** Opening Task inputs block **
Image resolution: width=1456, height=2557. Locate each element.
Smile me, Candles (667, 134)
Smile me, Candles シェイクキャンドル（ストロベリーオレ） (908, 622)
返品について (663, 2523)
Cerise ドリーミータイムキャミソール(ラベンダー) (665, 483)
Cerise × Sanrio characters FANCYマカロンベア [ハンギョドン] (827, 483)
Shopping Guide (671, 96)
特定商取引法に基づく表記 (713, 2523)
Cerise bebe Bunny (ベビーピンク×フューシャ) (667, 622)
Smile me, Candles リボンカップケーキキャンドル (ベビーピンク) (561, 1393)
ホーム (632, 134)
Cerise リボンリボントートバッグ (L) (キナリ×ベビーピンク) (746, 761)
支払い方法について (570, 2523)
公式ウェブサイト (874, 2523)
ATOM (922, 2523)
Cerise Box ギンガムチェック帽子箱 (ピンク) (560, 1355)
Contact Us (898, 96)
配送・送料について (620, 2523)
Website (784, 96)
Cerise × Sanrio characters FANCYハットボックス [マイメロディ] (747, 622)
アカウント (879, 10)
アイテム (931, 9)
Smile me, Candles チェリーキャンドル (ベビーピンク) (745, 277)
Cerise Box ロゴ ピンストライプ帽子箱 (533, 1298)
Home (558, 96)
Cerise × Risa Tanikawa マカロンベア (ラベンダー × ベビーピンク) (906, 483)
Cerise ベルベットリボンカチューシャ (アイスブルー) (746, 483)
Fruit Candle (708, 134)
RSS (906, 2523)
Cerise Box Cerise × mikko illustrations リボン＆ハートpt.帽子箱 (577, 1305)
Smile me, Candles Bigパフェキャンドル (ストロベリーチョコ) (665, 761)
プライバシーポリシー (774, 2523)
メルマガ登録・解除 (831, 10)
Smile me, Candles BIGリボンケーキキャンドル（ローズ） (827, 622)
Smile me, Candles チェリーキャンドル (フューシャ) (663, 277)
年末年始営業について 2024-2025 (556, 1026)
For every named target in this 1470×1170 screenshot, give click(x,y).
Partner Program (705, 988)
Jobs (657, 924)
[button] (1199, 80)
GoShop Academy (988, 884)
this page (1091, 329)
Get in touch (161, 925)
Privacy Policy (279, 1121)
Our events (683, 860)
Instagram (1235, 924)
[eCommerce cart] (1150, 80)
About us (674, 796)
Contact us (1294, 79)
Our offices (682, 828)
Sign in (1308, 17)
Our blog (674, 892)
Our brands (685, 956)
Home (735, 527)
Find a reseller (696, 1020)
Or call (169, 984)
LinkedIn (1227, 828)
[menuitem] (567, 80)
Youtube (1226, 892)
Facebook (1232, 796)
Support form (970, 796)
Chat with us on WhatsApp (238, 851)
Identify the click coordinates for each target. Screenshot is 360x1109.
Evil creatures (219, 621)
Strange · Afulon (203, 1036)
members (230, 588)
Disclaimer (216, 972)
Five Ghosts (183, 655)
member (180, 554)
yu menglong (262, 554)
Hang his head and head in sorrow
** Closing Task inputs block **
◆ Task item
Which lines run from the first of the listing to the line containing "Our events (683, 860)"? Reproduce those exactly, both ends included.

◆ Answer space
Image resolution: width=1456, height=2557. Locate each element.
Smile me, Candles (667, 134)
Smile me, Candles シェイクキャンドル（ストロベリーオレ） (908, 622)
返品について (663, 2523)
Cerise ドリーミータイムキャミソール(ラベンダー) (665, 483)
Cerise × Sanrio characters FANCYマカロンベア [ハンギョドン] (827, 483)
Shopping Guide (671, 96)
特定商取引法に基づく表記 (713, 2523)
Cerise bebe Bunny (ベビーピンク×フューシャ) (667, 622)
Smile me, Candles リボンカップケーキキャンドル (ベビーピンク) (561, 1393)
ホーム (632, 134)
Cerise リボンリボントートバッグ (L) (キナリ×ベビーピンク) (746, 761)
支払い方法について (570, 2523)
公式ウェブサイト (874, 2523)
ATOM (922, 2523)
Cerise Box ギンガムチェック帽子箱 (ピンク) (560, 1355)
Contact Us (898, 96)
配送・送料について (620, 2523)
Website (784, 96)
Cerise × Sanrio characters FANCYハットボックス [マイメロディ] (747, 622)
アカウント (879, 10)
アイテム (931, 9)
Smile me, Candles チェリーキャンドル (ベビーピンク) (745, 277)
Cerise Box ロゴ ピンストライプ帽子箱 (533, 1298)
Home (558, 96)
Cerise × Risa Tanikawa マカロンベア (ラベンダー × ベビーピンク) (906, 483)
Cerise ベルベットリボンカチューシャ (アイスブルー) (746, 483)
Fruit Candle (708, 134)
RSS (906, 2523)
Cerise Box Cerise × mikko illustrations リボン＆ハートpt.帽子箱 (577, 1305)
Smile me, Candles Bigパフェキャンドル (ストロベリーチョコ) (665, 761)
プライバシーポリシー (774, 2523)
メルマガ登録・解除 (831, 10)
Smile me, Candles BIGリボンケーキキャンドル（ローズ） (827, 622)
Smile me, Candles チェリーキャンドル (フューシャ) (663, 277)
年末年始営業について 2024-2025 (556, 1026)
For every named target in this 1470×1170 screenshot, give click(x,y).
Partner Program (705, 988)
Jobs (657, 924)
[button] (1199, 80)
GoShop Academy (988, 884)
this page (1091, 329)
Get in touch (161, 925)
Privacy Policy (279, 1121)
Our events (683, 860)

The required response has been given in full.